- _AIM OF THE TASK_: Write the data out again in full, with no departure from the original.

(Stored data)
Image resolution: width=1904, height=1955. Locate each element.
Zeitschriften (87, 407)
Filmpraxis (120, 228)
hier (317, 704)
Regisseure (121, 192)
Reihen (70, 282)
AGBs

- _TASK ANSWER_:
Image resolution: width=1904, height=1955. Locate each element.
Zeitschriften (87, 407)
Filmpraxis (120, 228)
hier (317, 704)
Regisseure (121, 192)
Reihen (70, 282)
AGBs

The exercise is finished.